A well written job spec details the skills, experience, education and characteristics that a new employee will need to perform his/her job duties. The job spec is a filter, and a carefully constructed one will make your selection task much easier. If you are too demanding, you will lose valuable candidates, too vague and you will attract unsuitable candidates and, worse yet, make errors in assessing these candidates.
The job spec is best written by the supervisor, who has developed an understanding of what is required, and who will be working closely with the selected new employee. The process consists of several steps.
Too many duties?
List the job duties in order of importance, indicating approximately how many hours each week will be spent on each duty. You may find that you are describing a job requiring more than 40 hours per week. If so, you have several choices: redistribute some duties among existing staff; shift some duties to temporary staff; or, create two positions instead of one – splitting the job into senior and junior levels.
A realistic skill set
List the skills required to perform each of the duties you have listed. Include specific applications or equipment knowledge required, as well as necessary character traits, such as patience in dealing with complaints for customer service staff. Consider whether you can find all those skills combined in one person. Don’t demand an uncommon combination of skills – even if you eventually find such an unusual person, you will make your company vulnerable to pressure for raises and advancement because the employee will be irreplaceable. If you do not want to reduce the combination of skills, then separate out those skills in which the new employee can be trained.
Too much experience?
List the years of experience required to perform each of the duties. It is common to overstate the number of years of experience required for any job. While it is often true that a lot of experience will provide an extra margin of safety, the result will be higher salaries and a reduction in the potential candidate pool. Careful attention to the job spec will remove the need for expensive safety margins. Reduce the years of experience required. An inquiring mind and a demonstrated ability to use what has been learned, will be more valuable than an extra few years of experience.
Education vs. ability
Many jobs require professional certifications, which are easily defined and should be listed. However, avoid the tendency to exaggerate the level of education needed. There are many good college diplomas which may adequately replace your original bachelor degree requirement. Check the educational levels of your present staff. Is there a correlation between higher education levels and performance?
What can you afford?
Salaries will need to fit the existing pattern at your company or there will be trouble within a few weeks of the higher paid employee starting. If you find your company is now paying staff less than market salaries, you may have to increase the responsibilities of the job so that the revised job title will clearly indicate to your existing staff that a higher salary is justified. Salary discrepancies can be a reason to consider bringing in temporary personnel as any difference will be accepted because the job holder is not viewed as permanent competition.

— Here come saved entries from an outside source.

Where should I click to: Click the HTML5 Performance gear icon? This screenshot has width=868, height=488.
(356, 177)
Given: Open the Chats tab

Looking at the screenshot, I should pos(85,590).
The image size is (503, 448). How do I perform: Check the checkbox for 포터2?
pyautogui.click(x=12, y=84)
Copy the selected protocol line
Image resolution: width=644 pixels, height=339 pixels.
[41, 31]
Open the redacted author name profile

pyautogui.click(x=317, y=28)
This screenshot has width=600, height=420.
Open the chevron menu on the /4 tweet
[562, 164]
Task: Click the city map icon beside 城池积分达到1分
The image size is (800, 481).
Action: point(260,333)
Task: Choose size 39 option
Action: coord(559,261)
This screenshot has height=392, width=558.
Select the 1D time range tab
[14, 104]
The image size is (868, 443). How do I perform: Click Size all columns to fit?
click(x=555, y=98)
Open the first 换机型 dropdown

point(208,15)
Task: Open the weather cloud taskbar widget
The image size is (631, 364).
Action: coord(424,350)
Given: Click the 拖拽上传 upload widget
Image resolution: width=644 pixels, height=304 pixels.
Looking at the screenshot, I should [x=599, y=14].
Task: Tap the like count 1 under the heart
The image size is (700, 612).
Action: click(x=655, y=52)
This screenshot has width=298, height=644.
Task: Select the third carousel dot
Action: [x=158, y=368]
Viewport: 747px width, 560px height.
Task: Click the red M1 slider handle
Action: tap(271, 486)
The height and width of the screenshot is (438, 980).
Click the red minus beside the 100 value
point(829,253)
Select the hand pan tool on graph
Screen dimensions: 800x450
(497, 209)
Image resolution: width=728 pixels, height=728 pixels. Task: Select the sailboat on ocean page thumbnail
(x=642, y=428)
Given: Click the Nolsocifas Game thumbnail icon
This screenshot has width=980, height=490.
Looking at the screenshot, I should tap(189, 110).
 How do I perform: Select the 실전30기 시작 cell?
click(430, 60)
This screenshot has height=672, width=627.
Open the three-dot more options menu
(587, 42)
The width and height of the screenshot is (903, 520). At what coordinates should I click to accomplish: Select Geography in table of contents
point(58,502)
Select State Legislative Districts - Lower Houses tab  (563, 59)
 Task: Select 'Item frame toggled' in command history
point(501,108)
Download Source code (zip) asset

Essential, important or desired
You are now an expert on all parts of the job requirements. Divide each section of the job spec into groups: Essential, Important and Desired, but not Essential. Reduce the number of Essentials to the absolute minimum. Make one last check with members of other departments who will be interfacing with the new employee. They may have valuable suggestions.
You now have an accurate and detailed job spec of the qualifications and skills that you require for the job. It can be used as the basis for job postings, provided to placement agencies, and used as a checklist when assessing candidates, increasing your chances of attracting and hiring the right candidate.